THE TASK:
Output, exactly and in full, only the lines from the one containing "Task: Open the three-dot post options menu" to the last line of the data. Pictures should not appear.

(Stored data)
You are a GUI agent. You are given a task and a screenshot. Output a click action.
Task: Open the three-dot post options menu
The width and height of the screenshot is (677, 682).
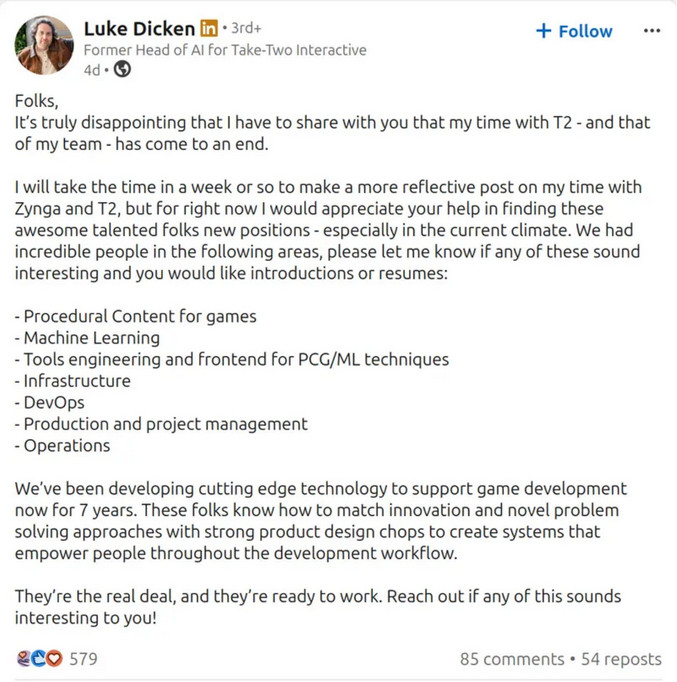652,30
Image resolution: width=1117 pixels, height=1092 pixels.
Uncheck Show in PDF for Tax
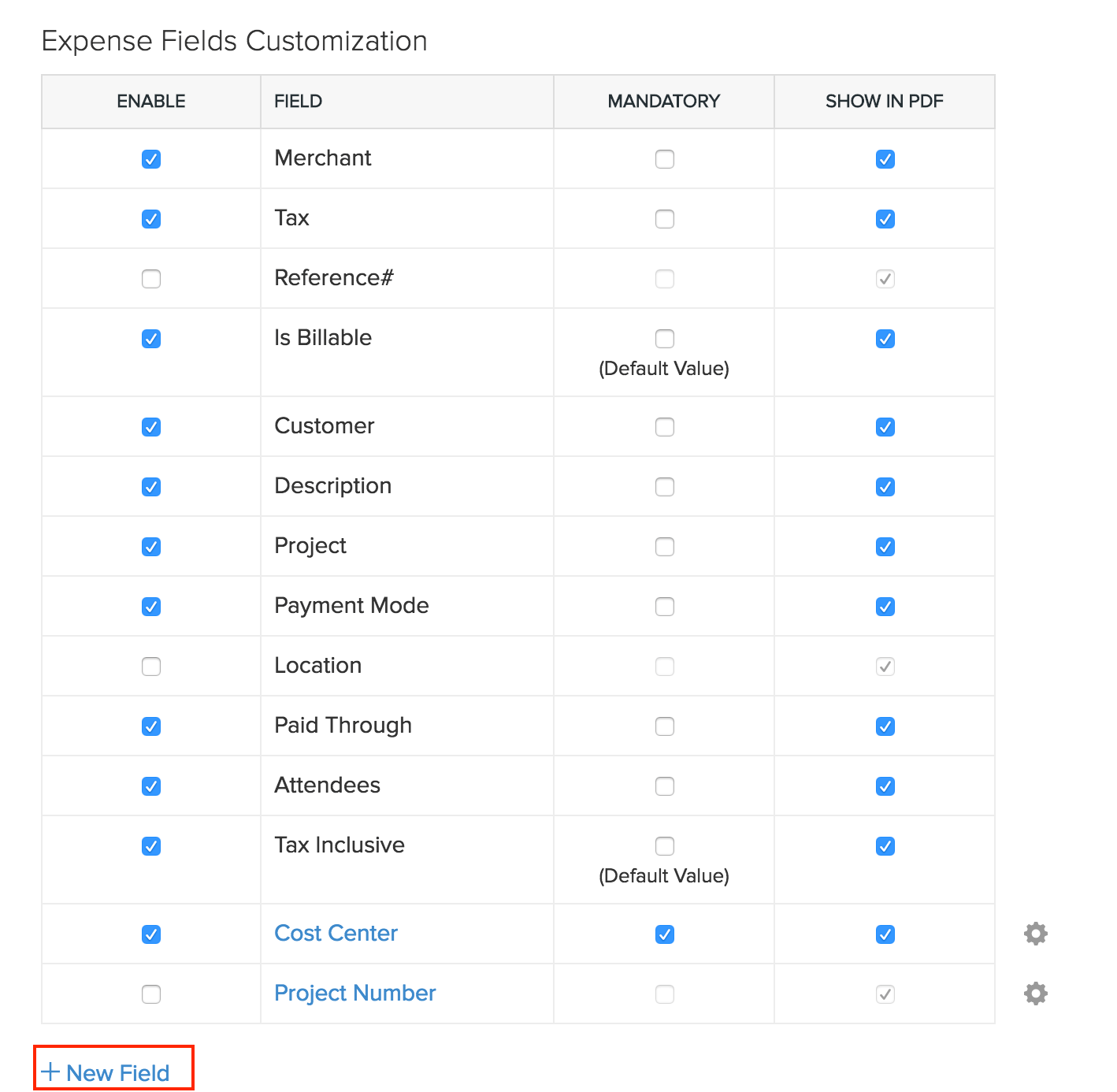885,218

TASK ANSWER:
Task: Open the three-dot post options menu
The width and height of the screenshot is (677, 682).
652,30
Image resolution: width=1117 pixels, height=1092 pixels.
Uncheck Show in PDF for Tax
885,218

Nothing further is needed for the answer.